## Task instructions
Could you return each line from the one bearing "Export the invoice as PDF" through the last line of the entries, exactly as it stands, with no pictures?

## Supplied material
******************************
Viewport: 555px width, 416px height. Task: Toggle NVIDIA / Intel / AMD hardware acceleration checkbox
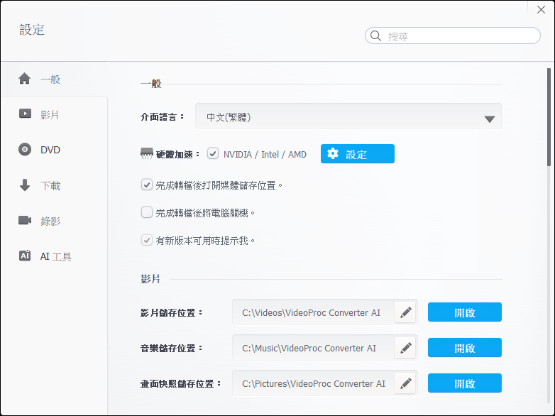click(x=213, y=154)
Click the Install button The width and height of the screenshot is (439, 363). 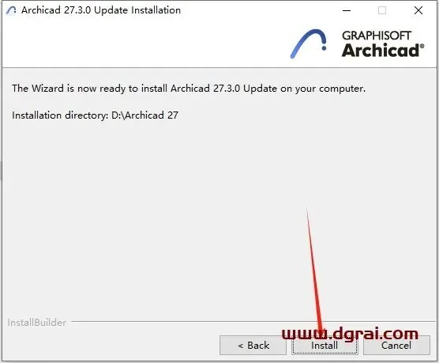coord(325,346)
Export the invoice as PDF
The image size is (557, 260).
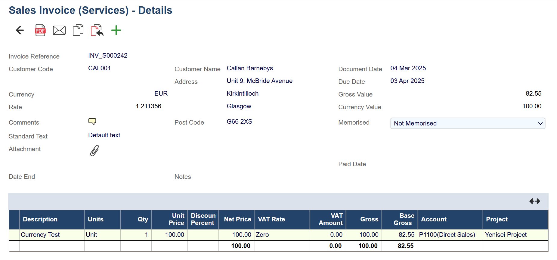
******************************
## Completed task
Export the invoice as PDF
The image size is (557, 260).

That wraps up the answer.